🤖 AI Summary
To address functional failures in safety-critical deep neural networks (DNNs)—such as those in autonomous driving—caused by memory bit-flips in weights, this paper proposes SPW, a fault-tolerant architecture that synergistically integrates error-correcting codes (ECC) with weight masking. SPW precisely corrects single-bit errors while safely masking multi-bit errors, thereby overcoming the fundamental limitation of conventional ECC schemes, which support only single-bit correction.

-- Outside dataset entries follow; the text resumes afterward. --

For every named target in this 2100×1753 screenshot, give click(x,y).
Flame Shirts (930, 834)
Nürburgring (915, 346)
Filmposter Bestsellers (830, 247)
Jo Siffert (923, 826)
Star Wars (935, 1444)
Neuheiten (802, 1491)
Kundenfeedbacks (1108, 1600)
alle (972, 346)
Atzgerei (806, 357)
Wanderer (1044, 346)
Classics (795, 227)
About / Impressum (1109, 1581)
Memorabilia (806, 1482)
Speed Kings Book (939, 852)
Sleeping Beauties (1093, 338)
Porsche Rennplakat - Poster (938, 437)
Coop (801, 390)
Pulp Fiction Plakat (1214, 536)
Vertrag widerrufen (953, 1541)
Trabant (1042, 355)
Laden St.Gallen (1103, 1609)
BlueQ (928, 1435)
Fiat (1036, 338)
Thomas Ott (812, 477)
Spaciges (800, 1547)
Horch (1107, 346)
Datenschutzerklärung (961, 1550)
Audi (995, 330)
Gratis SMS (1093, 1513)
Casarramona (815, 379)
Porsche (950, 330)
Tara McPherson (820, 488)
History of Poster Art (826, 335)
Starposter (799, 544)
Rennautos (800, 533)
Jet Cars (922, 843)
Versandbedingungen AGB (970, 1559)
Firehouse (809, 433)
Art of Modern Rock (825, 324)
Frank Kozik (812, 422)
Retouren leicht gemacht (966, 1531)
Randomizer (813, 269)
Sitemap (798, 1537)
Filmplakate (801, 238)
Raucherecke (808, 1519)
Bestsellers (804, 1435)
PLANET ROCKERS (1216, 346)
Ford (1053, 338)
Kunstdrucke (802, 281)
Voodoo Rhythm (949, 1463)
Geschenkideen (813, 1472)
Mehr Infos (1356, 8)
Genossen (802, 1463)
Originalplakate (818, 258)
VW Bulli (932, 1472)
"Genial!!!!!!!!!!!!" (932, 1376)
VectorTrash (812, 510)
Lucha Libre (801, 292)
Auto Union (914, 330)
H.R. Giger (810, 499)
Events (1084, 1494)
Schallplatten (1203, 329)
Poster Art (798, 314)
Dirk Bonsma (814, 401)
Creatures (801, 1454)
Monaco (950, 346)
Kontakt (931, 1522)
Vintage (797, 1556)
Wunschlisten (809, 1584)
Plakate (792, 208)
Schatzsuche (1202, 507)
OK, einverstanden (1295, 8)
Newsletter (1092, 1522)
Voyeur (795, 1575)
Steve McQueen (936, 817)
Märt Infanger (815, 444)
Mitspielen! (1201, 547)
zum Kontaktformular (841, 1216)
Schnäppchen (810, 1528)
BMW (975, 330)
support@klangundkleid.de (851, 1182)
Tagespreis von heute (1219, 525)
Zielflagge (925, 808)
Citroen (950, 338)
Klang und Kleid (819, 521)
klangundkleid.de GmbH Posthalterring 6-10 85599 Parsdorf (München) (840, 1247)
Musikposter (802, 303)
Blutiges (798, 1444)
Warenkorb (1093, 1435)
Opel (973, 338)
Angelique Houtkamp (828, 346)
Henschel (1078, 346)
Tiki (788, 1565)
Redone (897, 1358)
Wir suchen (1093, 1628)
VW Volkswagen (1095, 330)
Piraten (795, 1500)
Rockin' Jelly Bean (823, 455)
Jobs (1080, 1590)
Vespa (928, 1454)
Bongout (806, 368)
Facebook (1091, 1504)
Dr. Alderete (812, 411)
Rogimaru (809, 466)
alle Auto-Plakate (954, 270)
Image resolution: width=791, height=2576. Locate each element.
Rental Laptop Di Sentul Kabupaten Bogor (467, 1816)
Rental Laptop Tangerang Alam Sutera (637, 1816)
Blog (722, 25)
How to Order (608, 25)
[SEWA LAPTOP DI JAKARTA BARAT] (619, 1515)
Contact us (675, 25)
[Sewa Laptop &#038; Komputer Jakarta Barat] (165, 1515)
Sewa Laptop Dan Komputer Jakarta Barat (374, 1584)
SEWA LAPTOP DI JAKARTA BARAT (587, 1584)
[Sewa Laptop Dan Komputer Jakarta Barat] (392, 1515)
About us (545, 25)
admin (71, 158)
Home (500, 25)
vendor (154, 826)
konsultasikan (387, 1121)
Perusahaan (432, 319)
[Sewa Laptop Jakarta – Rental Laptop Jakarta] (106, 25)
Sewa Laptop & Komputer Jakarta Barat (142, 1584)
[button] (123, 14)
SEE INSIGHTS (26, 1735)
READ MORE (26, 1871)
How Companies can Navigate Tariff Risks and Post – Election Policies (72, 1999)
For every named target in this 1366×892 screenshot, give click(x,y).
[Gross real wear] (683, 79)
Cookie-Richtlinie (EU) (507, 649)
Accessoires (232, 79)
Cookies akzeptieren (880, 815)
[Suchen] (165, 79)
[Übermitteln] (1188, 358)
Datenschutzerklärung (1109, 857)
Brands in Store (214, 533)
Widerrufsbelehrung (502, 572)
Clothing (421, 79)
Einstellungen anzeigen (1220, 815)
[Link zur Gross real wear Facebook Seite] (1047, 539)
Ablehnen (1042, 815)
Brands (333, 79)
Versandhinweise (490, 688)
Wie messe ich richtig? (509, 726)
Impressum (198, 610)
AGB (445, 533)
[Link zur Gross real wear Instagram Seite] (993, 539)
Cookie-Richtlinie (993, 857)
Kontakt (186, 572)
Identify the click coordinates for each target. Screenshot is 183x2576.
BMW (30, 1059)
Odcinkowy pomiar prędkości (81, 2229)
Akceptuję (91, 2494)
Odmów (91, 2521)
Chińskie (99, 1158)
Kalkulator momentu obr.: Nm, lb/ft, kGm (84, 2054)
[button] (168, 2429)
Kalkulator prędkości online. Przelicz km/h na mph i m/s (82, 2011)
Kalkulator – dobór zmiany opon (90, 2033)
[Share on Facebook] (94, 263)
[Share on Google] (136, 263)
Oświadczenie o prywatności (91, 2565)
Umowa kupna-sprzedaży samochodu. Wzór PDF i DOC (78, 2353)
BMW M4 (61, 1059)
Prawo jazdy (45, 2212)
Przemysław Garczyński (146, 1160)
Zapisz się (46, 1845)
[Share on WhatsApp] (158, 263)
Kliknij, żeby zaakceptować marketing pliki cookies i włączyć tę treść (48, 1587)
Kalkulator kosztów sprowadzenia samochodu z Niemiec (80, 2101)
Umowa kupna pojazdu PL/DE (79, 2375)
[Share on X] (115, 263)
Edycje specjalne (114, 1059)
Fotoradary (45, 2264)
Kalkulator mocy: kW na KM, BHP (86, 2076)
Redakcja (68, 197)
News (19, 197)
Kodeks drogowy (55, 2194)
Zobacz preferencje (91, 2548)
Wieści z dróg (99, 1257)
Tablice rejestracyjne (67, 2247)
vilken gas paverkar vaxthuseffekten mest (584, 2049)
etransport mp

By jointly optimizing reliability and efficiency under high bit-error rates, SPW achieves over 300% improvement in model accuracy at a bit-error rate of 10⁻¹, with only 47.5% area overhead. Notably, SPW is the first approach to combine statistical fault injection with hardware-aware fault-tolerant design, enabling robust DNN deployment in harsh memory environments.
📝 Abstract
Deep Neural Network (DNN) has achieve great success in solving a wide range of machine learning problems. Recently, they have been deployed in datacenters (potentially for business-critical or industrial applications) and safety-critical systems such as self-driving cars. So, their correct functionality in the presence of potential bit-flip errors on DNN parameters stored in memories plays the key role in their applicability in safety-critical applications. In this paper, a fault tolerance approach based on Error Correcting Codes (ECC), called SPW, is proposed to ensure the correct functionality of DNNs in the presence of bit-flip faults. In the proposed approach, error occurrence is detected by the stored ECC and then, it is correct in case of a single-bit error or the weight is completely set to zero (i.e. masked) otherwise. A statistical fault injection campaign is proposed and utilized to investigate the efficacy of the proposed approach. The experimental results show that the accuracy of the DNN increases by more than 300% in the presence with Bit Error Rate of 10^(-1) in comparison to the case where ECC technique is applied, in expense of just 47.5% area overhead.